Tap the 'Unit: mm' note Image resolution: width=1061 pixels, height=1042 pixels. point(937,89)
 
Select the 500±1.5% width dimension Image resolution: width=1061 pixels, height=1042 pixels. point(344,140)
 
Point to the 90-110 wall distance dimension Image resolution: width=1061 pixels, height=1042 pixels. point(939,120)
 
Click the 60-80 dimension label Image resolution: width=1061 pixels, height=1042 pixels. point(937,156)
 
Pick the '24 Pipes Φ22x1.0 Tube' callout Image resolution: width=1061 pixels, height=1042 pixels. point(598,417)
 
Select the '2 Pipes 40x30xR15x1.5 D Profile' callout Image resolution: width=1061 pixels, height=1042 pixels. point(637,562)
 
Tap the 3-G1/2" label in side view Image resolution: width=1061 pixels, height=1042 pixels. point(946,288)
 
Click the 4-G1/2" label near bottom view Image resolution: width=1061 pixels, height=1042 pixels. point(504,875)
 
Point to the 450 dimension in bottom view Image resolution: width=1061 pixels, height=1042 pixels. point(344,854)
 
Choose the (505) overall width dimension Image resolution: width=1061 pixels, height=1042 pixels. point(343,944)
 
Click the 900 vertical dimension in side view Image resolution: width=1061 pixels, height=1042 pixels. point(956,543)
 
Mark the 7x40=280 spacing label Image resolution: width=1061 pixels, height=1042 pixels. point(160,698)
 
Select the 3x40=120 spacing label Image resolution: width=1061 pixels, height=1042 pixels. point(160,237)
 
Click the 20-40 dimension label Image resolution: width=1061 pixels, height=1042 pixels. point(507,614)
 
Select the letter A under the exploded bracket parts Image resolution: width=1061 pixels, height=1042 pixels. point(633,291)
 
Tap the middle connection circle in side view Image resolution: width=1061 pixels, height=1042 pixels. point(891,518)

· · · · ·

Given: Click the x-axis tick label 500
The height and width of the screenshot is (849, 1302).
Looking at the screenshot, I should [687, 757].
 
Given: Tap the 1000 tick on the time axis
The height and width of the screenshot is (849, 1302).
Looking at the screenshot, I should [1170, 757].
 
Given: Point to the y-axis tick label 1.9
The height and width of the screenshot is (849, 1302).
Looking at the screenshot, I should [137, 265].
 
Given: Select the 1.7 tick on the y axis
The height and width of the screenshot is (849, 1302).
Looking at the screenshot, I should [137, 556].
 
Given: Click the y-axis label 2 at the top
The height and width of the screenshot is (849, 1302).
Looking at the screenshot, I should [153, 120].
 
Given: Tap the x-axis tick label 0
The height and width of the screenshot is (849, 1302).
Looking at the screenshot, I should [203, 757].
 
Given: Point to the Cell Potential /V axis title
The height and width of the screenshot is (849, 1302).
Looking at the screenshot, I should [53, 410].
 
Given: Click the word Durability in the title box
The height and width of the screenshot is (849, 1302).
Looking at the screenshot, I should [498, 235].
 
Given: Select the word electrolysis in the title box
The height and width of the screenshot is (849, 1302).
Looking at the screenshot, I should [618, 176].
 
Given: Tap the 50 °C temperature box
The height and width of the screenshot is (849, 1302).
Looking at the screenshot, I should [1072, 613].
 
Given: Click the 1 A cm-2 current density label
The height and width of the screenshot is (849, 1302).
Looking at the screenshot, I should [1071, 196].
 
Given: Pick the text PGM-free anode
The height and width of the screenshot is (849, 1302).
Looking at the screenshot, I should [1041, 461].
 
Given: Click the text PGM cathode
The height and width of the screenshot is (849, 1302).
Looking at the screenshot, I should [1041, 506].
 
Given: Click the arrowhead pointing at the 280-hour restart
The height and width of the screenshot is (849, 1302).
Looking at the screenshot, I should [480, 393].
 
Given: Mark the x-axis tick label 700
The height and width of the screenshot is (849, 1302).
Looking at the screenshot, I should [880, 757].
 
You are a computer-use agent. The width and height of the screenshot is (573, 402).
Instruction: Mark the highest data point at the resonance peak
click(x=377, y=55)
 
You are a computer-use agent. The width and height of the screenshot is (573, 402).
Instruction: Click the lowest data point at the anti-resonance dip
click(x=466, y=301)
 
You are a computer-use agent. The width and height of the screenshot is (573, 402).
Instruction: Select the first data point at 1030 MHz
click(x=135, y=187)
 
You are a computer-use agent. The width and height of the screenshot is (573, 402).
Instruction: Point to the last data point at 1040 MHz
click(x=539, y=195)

· · · · ·

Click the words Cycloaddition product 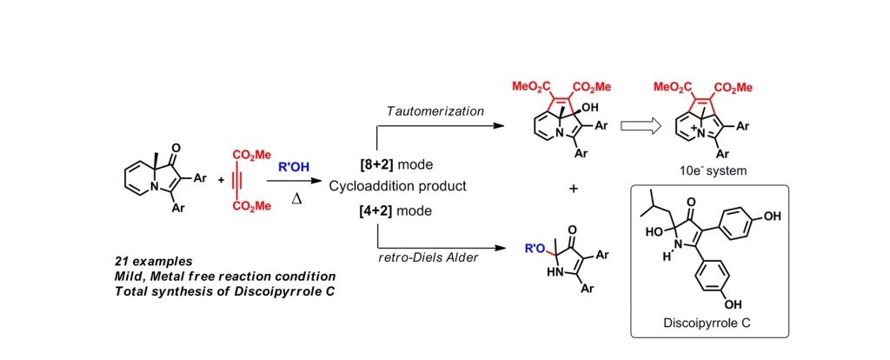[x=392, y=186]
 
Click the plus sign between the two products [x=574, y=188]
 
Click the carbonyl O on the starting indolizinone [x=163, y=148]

· · · · ·

• _Exercise instructions_
Can you give everything from the line containing "Tap the 'Unit: mm'" down to the line containing "Select the letter" again, switching "callout" to "annotation" and leaving all else unchanged?

• _Full output_
Tap the 'Unit: mm' note Image resolution: width=1061 pixels, height=1042 pixels. point(937,89)
 
Select the 500±1.5% width dimension Image resolution: width=1061 pixels, height=1042 pixels. point(344,140)
 
Point to the 90-110 wall distance dimension Image resolution: width=1061 pixels, height=1042 pixels. point(939,120)
 
Click the 60-80 dimension label Image resolution: width=1061 pixels, height=1042 pixels. point(937,156)
 
Pick the '24 Pipes Φ22x1.0 Tube' annotation Image resolution: width=1061 pixels, height=1042 pixels. point(598,417)
 
Select the '2 Pipes 40x30xR15x1.5 D Profile' annotation Image resolution: width=1061 pixels, height=1042 pixels. point(637,562)
 
Tap the 3-G1/2" label in side view Image resolution: width=1061 pixels, height=1042 pixels. point(946,288)
 
Click the 4-G1/2" label near bottom view Image resolution: width=1061 pixels, height=1042 pixels. point(504,875)
 
Point to the 450 dimension in bottom view Image resolution: width=1061 pixels, height=1042 pixels. point(344,854)
 
Choose the (505) overall width dimension Image resolution: width=1061 pixels, height=1042 pixels. point(343,944)
 
Click the 900 vertical dimension in side view Image resolution: width=1061 pixels, height=1042 pixels. point(956,543)
 
Mark the 7x40=280 spacing label Image resolution: width=1061 pixels, height=1042 pixels. point(160,698)
 
Select the 3x40=120 spacing label Image resolution: width=1061 pixels, height=1042 pixels. point(160,237)
 
Click the 20-40 dimension label Image resolution: width=1061 pixels, height=1042 pixels. point(507,614)
 
Select the letter A under the exploded bracket parts Image resolution: width=1061 pixels, height=1042 pixels. point(633,291)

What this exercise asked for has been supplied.